---- Provided information

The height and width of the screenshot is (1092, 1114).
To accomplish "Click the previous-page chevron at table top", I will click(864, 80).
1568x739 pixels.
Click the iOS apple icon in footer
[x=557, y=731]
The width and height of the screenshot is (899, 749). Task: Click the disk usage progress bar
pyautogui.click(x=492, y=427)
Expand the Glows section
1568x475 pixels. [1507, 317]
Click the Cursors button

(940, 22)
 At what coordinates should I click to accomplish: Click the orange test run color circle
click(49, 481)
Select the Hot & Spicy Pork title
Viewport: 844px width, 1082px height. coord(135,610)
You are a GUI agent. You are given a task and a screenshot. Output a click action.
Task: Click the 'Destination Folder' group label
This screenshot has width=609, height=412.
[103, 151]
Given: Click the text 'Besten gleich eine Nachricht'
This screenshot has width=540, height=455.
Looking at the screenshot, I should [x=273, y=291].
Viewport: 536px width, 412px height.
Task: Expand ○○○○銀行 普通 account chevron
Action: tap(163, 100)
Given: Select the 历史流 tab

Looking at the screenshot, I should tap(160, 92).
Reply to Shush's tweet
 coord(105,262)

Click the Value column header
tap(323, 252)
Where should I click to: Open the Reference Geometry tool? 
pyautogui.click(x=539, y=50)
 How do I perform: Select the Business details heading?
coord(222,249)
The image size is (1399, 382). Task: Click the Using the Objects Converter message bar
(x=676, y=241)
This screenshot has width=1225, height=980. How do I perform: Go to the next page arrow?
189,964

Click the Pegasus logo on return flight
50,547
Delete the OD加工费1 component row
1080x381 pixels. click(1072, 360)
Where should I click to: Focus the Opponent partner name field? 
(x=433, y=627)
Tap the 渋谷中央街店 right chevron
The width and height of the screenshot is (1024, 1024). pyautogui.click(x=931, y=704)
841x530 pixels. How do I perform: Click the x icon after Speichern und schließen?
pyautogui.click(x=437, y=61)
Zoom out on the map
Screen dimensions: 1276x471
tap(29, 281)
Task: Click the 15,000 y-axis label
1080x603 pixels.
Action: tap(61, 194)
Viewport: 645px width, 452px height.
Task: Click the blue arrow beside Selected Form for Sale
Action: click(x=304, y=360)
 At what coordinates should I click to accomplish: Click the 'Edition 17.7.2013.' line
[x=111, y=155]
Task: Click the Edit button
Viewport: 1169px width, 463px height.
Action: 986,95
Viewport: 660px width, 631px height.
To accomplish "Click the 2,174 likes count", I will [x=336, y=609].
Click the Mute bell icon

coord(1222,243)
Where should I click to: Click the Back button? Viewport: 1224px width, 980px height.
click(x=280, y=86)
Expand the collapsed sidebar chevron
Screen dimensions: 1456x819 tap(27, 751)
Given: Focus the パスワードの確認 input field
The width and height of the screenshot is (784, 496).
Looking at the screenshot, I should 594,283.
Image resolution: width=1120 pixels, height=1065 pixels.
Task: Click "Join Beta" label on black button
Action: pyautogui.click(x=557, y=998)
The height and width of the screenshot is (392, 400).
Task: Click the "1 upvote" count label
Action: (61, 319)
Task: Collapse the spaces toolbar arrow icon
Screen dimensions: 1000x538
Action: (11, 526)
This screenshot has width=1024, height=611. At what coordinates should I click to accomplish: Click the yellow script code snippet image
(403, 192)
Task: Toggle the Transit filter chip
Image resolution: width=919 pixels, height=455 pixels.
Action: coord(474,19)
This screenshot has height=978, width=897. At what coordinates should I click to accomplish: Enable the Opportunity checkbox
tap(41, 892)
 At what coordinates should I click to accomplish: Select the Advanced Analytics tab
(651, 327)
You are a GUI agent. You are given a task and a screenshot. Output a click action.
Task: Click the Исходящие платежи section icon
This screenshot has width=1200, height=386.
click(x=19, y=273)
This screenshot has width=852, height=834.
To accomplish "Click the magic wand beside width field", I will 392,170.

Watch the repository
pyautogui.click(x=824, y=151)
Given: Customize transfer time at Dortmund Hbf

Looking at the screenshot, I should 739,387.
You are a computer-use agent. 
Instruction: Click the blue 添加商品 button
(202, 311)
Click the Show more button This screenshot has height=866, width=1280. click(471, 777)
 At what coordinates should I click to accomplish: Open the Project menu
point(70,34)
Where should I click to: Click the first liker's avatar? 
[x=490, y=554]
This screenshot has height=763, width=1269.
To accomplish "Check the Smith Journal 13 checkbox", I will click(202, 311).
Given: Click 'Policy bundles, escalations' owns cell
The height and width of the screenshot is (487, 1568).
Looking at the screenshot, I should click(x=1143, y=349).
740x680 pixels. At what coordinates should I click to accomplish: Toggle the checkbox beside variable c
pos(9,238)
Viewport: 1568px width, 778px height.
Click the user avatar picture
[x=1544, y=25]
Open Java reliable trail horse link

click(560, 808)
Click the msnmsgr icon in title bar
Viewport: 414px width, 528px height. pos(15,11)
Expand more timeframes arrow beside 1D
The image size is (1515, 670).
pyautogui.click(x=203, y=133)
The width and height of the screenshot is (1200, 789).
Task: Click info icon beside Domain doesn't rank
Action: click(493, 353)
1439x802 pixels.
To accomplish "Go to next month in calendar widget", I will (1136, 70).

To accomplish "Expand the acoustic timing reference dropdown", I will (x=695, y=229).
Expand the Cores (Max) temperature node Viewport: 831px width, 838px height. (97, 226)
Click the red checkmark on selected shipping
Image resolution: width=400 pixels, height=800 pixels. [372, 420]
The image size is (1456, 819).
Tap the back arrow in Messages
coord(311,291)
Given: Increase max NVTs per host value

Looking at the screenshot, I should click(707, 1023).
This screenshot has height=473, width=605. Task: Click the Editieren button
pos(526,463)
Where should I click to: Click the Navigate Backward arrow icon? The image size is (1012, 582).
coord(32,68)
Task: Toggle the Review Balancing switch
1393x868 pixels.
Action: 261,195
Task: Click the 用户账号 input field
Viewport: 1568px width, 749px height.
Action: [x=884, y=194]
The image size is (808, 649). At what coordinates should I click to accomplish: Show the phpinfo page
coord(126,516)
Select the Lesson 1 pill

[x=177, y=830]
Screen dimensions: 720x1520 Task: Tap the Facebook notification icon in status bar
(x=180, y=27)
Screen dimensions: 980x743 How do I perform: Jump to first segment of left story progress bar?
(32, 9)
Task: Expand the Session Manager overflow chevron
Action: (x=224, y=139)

--------

* **What to work on**:
Can you transcribe every one of the stored dataset items above, line for line, without changing anything?

* **Answer to the task**:
The height and width of the screenshot is (1092, 1114).
To accomplish "Click the previous-page chevron at table top", I will click(864, 80).
1568x739 pixels.
Click the iOS apple icon in footer
[x=557, y=731]
The width and height of the screenshot is (899, 749). Task: Click the disk usage progress bar
pyautogui.click(x=492, y=427)
Expand the Glows section
1568x475 pixels. [1507, 317]
Click the Cursors button

(940, 22)
 At what coordinates should I click to accomplish: Click the orange test run color circle
click(49, 481)
Select the Hot & Spicy Pork title
Viewport: 844px width, 1082px height. coord(135,610)
You are a GUI agent. You are given a task and a screenshot. Output a click action.
Task: Click the 'Destination Folder' group label
This screenshot has width=609, height=412.
[103, 151]
Given: Click the text 'Besten gleich eine Nachricht'
This screenshot has width=540, height=455.
Looking at the screenshot, I should [x=273, y=291].
Viewport: 536px width, 412px height.
Task: Expand ○○○○銀行 普通 account chevron
Action: tap(163, 100)
Given: Select the 历史流 tab

Looking at the screenshot, I should tap(160, 92).
Reply to Shush's tweet
 coord(105,262)

Click the Value column header
tap(323, 252)
Where should I click to: Open the Reference Geometry tool? 
pyautogui.click(x=539, y=50)
 How do I perform: Select the Business details heading?
coord(222,249)
The image size is (1399, 382). Task: Click the Using the Objects Converter message bar
(x=676, y=241)
This screenshot has width=1225, height=980. How do I perform: Go to the next page arrow?
189,964

Click the Pegasus logo on return flight
50,547
Delete the OD加工费1 component row
1080x381 pixels. click(1072, 360)
Where should I click to: Focus the Opponent partner name field? 
(x=433, y=627)
Tap the 渋谷中央街店 right chevron
The width and height of the screenshot is (1024, 1024). pyautogui.click(x=931, y=704)
841x530 pixels. How do I perform: Click the x icon after Speichern und schließen?
pyautogui.click(x=437, y=61)
Zoom out on the map
Screen dimensions: 1276x471
tap(29, 281)
Task: Click the 15,000 y-axis label
1080x603 pixels.
Action: tap(61, 194)
Viewport: 645px width, 452px height.
Task: Click the blue arrow beside Selected Form for Sale
Action: click(x=304, y=360)
 At what coordinates should I click to accomplish: Click the 'Edition 17.7.2013.' line
[x=111, y=155]
Task: Click the Edit button
Viewport: 1169px width, 463px height.
Action: 986,95
Viewport: 660px width, 631px height.
To accomplish "Click the 2,174 likes count", I will [x=336, y=609].
Click the Mute bell icon

coord(1222,243)
Where should I click to: Click the Back button? Viewport: 1224px width, 980px height.
click(x=280, y=86)
Expand the collapsed sidebar chevron
Screen dimensions: 1456x819 tap(27, 751)
Given: Focus the パスワードの確認 input field
The width and height of the screenshot is (784, 496).
Looking at the screenshot, I should 594,283.
Image resolution: width=1120 pixels, height=1065 pixels.
Task: Click "Join Beta" label on black button
Action: pyautogui.click(x=557, y=998)
The height and width of the screenshot is (392, 400).
Task: Click the "1 upvote" count label
Action: (61, 319)
Task: Collapse the spaces toolbar arrow icon
Screen dimensions: 1000x538
Action: (11, 526)
This screenshot has width=1024, height=611. At what coordinates should I click to accomplish: Click the yellow script code snippet image
(403, 192)
Task: Toggle the Transit filter chip
Image resolution: width=919 pixels, height=455 pixels.
Action: coord(474,19)
This screenshot has height=978, width=897. At what coordinates should I click to accomplish: Enable the Opportunity checkbox
tap(41, 892)
 At what coordinates should I click to accomplish: Select the Advanced Analytics tab
(651, 327)
You are a GUI agent. You are given a task and a screenshot. Output a click action.
Task: Click the Исходящие платежи section icon
This screenshot has width=1200, height=386.
click(x=19, y=273)
This screenshot has width=852, height=834.
To accomplish "Click the magic wand beside width field", I will 392,170.

Watch the repository
pyautogui.click(x=824, y=151)
Given: Customize transfer time at Dortmund Hbf

Looking at the screenshot, I should 739,387.
You are a computer-use agent. 
Instruction: Click the blue 添加商品 button
(202, 311)
Click the Show more button This screenshot has height=866, width=1280. click(471, 777)
 At what coordinates should I click to accomplish: Open the Project menu
point(70,34)
Where should I click to: Click the first liker's avatar? 
[x=490, y=554]
This screenshot has height=763, width=1269.
To accomplish "Check the Smith Journal 13 checkbox", I will click(202, 311).
Given: Click 'Policy bundles, escalations' owns cell
The height and width of the screenshot is (487, 1568).
Looking at the screenshot, I should click(x=1143, y=349).
740x680 pixels. At what coordinates should I click to accomplish: Toggle the checkbox beside variable c
pos(9,238)
Viewport: 1568px width, 778px height.
Click the user avatar picture
[x=1544, y=25]
Open Java reliable trail horse link

click(560, 808)
Click the msnmsgr icon in title bar
Viewport: 414px width, 528px height. pos(15,11)
Expand more timeframes arrow beside 1D
The image size is (1515, 670).
pyautogui.click(x=203, y=133)
The width and height of the screenshot is (1200, 789).
Task: Click info icon beside Domain doesn't rank
Action: click(493, 353)
1439x802 pixels.
To accomplish "Go to next month in calendar widget", I will (1136, 70).

To accomplish "Expand the acoustic timing reference dropdown", I will (x=695, y=229).
Expand the Cores (Max) temperature node Viewport: 831px width, 838px height. (97, 226)
Click the red checkmark on selected shipping
Image resolution: width=400 pixels, height=800 pixels. [372, 420]
The image size is (1456, 819).
Tap the back arrow in Messages
coord(311,291)
Given: Increase max NVTs per host value

Looking at the screenshot, I should click(707, 1023).
This screenshot has height=473, width=605. Task: Click the Editieren button
pos(526,463)
Where should I click to: Click the Navigate Backward arrow icon? The image size is (1012, 582).
coord(32,68)
Task: Toggle the Review Balancing switch
1393x868 pixels.
Action: 261,195
Task: Click the 用户账号 input field
Viewport: 1568px width, 749px height.
Action: [x=884, y=194]
The image size is (808, 649). At what coordinates should I click to accomplish: Show the phpinfo page
coord(126,516)
Select the Lesson 1 pill

[x=177, y=830]
Screen dimensions: 720x1520 Task: Tap the Facebook notification icon in status bar
(x=180, y=27)
Screen dimensions: 980x743 How do I perform: Jump to first segment of left story progress bar?
(32, 9)
Task: Expand the Session Manager overflow chevron
Action: (x=224, y=139)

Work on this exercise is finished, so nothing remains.